The Ultimate Question : “What were we afraid of ?”
Speaker John Boehner (R-OH-08) said at his weekly Capitol press conference: “The president can talk about it all he wants. I’m going to stay focused on what the American people want us to stay focused on, and that’s jobs.
We’ve got a lot of members who have ideas about what’s important to them and you see those items advance here every day. The American people – they’re concerned about jobs. That’s why you’ve seen us focused here for the last year and a half on jobs and cutting spending, because our debts and our deficits are like a wet blanket hanging over our economy. So we’re going to continue to stay focused on what the American people want us to stay focused on.”
OK … we get it … Jobs is the focus … spending gotta be watched … but there are a “lot of members who have ideas about what’s important to them”.
Speaker Boehner meet Todd Akin .. a Republican from Missouri’s Second District who today sits on the House Armed Services Committee but this November, he would like to be elected to the Senate.
The House Armed Services Committee (HASC) is drafting the defense authorization bill … so while spending (investing in our defense) should be the focus (not protecting the military contractors like Boeing that Mr. Akin represents), Mr. Akin was amending the appropriations with his “ideas”.
By a vote of 36-25, Mr. Akin’s amendment was approved … it protects the religious freedom of military chaplains as well as the conscience and moral principals of servicemembers who are opposed to gay military members but feel pressured to hide their opposition due to fears of recrimination.

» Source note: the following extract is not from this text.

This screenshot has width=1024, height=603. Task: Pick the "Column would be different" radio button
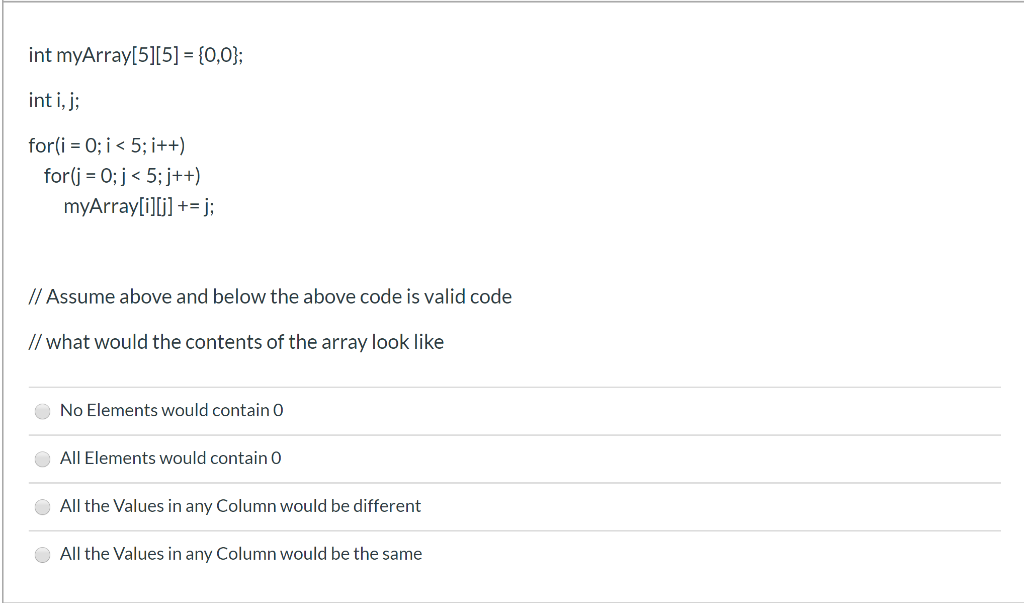42,507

“This is trying to protect the ability of people to have their own opinion,” Akin said.
By a vote of 37 Republicans and 24 Democrats, HASC voted to pass an amendment offered by Steve Palazzo (R-MS-04) that would prevent same-sex marriages or “marriage-like ceremonies” from being held on any military installation or any property used by the Department of Defense (DoD).
A statement from Executive Director Aubrey Sarvis of the Servicemembers Legal Defense Network responded to the amendments :
“Mr. Akin is trying to solve a problem that does not exist. There are already in place adequate protections for chaplains and service members in this area. No one in uniform is being required to go against their conscience, and no one is being punished for expressing their personal religious beliefs. The alleged cases of abuse or bad judgment that Mr. Akin likes to reference have not been investigated or proven to be factual. So, let’s get to the heart of the matter. Mr. Akin and a few others wish to weaken implementation of ‘Don’t Ask, Don’t Tell’ repeal. The Pentagon, Congress, and the American people have spoken on this, and Mr. Akin simply doesn’t like the outcome.

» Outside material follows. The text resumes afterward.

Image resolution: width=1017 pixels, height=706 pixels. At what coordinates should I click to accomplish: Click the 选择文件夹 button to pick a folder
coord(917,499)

The Department of Defense has already made it clear – and appropriately so – that decisions about the use of facilities should be made on a sexual orientation neutral basis. This is yet another attempt by a few opponents of military equality who are looking to turn the clock back on progress and relegate gay and lesbian service members to second-class status.”

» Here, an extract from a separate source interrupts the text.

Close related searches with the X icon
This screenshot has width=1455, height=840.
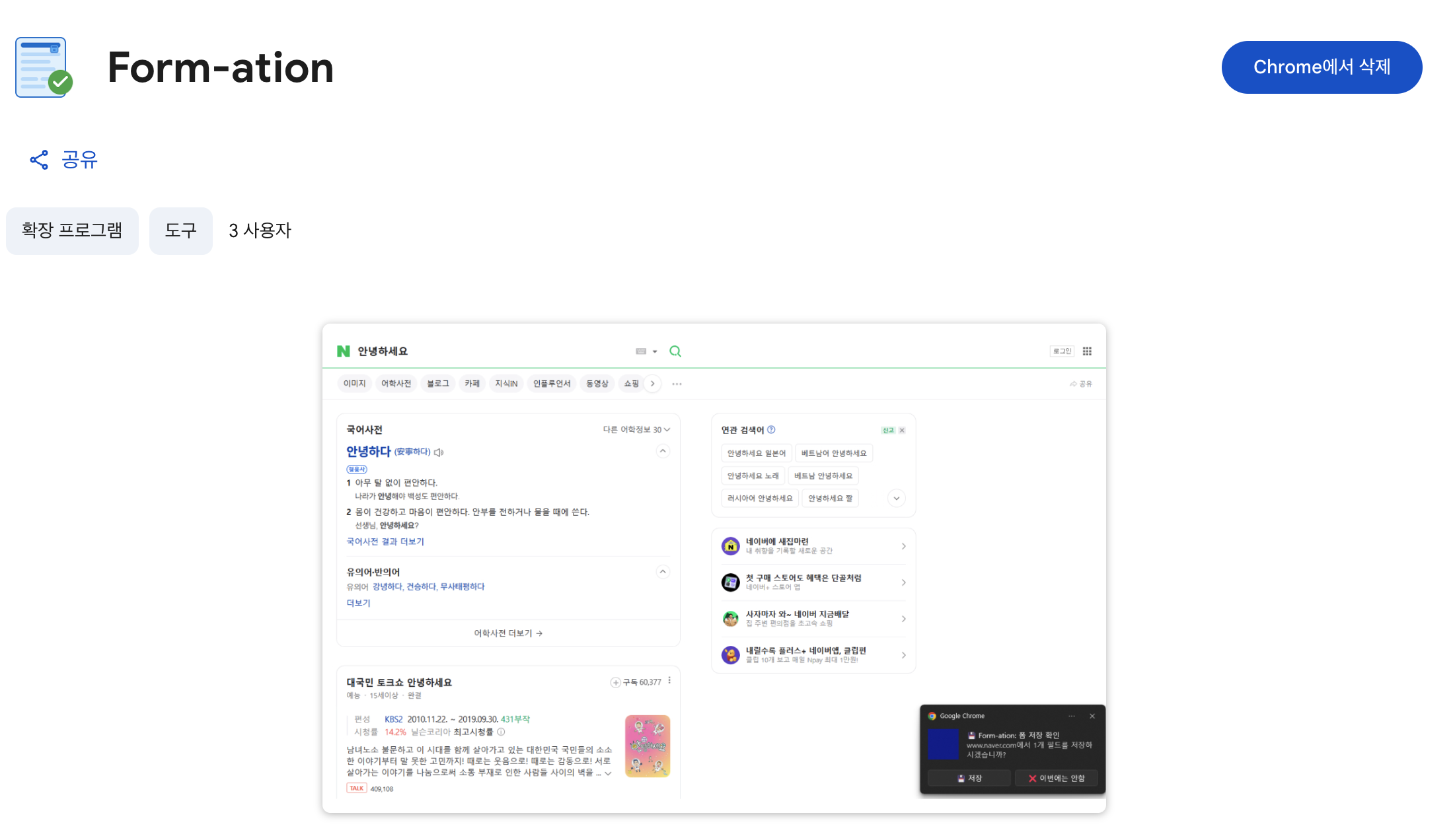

Mr. Akin’s amendments are discussed on the Army Times website … and the comments are quite insightful (including some by people who identify themselves as chaplains.)
Meanwhile, in a press conference discussing a variety of subjects including the repealed Don’t Ask Don’t Tell policy, General Martin Dempsey, chairman of the Joint Chiefs of Staff said, “I have not found any negative effect on good order and discipline,” concurring with Secretary of Defense Leon Panetta’s assessment that everything is “going very well” so far. Panetta said the change in Don’tAskDon’tTell “is not impacting on morale, it’s not impacting on unit cohesion, it’s not impacting on readiness.
“Very frankly,” he added, “the military has moved beyond it.”
“What were we afraid of?” asked Dempsey.
General Dempsey has asked the ultimate question … one that Republicans have no answer for.
Further, a survey published in Military Times reported that impact of changes in DADT policy is insignificant with a sizable majority of respondents stating that it has had no impact on their performance.
Remarkably, Republicans normally proclaim that military leadership and or rank/and/file imput is being ignored, yet in this instance, it’s House Republicans that pushing their own “ideas”.
Minnesota’s lone member of the House Armed Services Committee, John Kline (R-MN-02) has opposed repealing the Don’t Ask Don’t Tell legislation and has written in support of Mr. Akin’s efforts.
The reality is that John Boehner may want the voters to think they are concentrating on Jobs, but it is clear that there is an ongoing effort to deny military jobs for homosexuals.
Although, the “the military has moved beyond it”, some have not.
The voters will have a chance to weign in on Election Day … Todd Akin and John Kline may promote the Jobs issue in their campaigns, but once elected it will be a return to pushing their “ideas”.